Fellows' Books

Freedomville: The Story of a 21st-Century Slave Revolt

Freedomville: The Story of a 21st-Century Slave Revolt

From the publisher’s description:

A celebrated revolution brought freedom to a group of enslaved people in northern India. Or did it?

Millions of people around the world today are enslaved; nearly eight million of them live in India, more than anywhere else. This book is the story of a small group of enslaved villagers in the Indian state of Uttar Pradesh, who founded their own town of Azad Nagar–Freedomville–after staging a rebellion against their slaveholders. International organizations championed this as a nonviolent "silent revolution" that inspired other villagers to fight for their own freedom. But Laura T. Murphy, a leading scholar of contemporary global slavery, who spent years researching and teaching about Freedomville, found that whispers and deflections suggested that there was something troubling about Azad Nagar’s success.
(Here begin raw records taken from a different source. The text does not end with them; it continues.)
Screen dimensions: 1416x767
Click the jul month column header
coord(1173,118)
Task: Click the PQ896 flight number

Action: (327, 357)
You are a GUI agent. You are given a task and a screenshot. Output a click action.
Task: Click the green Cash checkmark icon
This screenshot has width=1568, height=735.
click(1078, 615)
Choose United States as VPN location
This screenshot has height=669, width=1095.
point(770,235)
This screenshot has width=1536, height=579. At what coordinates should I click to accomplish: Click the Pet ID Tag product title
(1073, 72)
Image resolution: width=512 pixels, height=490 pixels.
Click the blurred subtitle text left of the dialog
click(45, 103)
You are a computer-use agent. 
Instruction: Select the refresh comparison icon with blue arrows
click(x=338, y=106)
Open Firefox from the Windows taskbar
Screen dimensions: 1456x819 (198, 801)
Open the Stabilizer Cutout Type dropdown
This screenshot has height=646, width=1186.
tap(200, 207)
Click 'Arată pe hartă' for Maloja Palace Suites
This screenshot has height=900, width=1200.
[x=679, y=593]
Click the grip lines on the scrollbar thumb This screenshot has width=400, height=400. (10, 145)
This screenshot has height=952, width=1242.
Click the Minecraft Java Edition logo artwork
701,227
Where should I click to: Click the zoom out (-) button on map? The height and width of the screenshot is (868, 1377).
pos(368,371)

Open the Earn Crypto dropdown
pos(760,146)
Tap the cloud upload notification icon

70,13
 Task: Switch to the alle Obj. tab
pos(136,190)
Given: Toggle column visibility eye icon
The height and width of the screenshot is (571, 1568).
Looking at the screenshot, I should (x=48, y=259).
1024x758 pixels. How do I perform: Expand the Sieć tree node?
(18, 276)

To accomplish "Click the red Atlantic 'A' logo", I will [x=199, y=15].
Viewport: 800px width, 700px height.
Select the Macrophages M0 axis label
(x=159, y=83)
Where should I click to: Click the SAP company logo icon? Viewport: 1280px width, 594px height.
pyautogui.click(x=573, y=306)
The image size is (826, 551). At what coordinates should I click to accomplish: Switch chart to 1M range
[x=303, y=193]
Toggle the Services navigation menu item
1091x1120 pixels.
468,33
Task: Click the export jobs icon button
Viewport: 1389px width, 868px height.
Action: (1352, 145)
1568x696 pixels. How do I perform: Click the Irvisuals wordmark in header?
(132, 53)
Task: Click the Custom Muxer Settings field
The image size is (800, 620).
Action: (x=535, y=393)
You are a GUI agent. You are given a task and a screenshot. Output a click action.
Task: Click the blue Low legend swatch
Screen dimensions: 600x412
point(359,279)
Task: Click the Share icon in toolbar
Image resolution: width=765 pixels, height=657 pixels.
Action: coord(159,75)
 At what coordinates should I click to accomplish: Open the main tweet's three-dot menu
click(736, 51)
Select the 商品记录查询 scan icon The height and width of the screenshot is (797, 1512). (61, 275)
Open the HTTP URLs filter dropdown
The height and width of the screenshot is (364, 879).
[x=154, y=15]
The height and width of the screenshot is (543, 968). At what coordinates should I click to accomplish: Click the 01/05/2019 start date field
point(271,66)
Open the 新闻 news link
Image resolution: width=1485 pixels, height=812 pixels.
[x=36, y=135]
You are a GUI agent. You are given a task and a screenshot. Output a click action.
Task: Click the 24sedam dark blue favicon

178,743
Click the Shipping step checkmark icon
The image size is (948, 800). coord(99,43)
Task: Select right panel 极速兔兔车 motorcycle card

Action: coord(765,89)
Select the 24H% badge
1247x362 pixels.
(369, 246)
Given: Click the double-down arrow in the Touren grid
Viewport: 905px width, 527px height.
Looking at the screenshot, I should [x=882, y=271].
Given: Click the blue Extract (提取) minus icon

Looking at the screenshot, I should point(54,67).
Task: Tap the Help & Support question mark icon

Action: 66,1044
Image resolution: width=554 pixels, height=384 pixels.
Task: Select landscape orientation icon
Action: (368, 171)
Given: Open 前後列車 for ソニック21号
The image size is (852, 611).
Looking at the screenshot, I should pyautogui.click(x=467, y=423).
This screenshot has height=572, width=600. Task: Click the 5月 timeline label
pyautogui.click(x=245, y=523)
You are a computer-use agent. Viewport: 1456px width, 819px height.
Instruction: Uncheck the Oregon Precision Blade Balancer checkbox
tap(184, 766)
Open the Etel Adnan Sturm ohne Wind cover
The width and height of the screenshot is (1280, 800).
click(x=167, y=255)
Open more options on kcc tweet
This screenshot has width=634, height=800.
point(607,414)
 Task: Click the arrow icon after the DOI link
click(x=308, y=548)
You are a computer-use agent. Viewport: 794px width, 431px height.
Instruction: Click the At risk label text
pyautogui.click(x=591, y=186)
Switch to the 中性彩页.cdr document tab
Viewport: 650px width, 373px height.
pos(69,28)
Murphy embarks on a Rashomon-like retelling–a complex, constantly changing narrative of a murder that captures better than any sanitized account just why it is that slavery continues to exist in the twenty-first century. Freedomville’s enormous struggle to gain and maintain liberty shows why it is unrealistic to expect radical change without violent protest–and how a global construction boom is deepening and broadening the alienation of impoverished people around the world.

Murphy, Laura T. (NHC Fellow, 2017–18). Freedomville: The Story of a 21st-Century Slave Revolt. New York: Columbia Global Reports, 2021. ISBN 9781734420746.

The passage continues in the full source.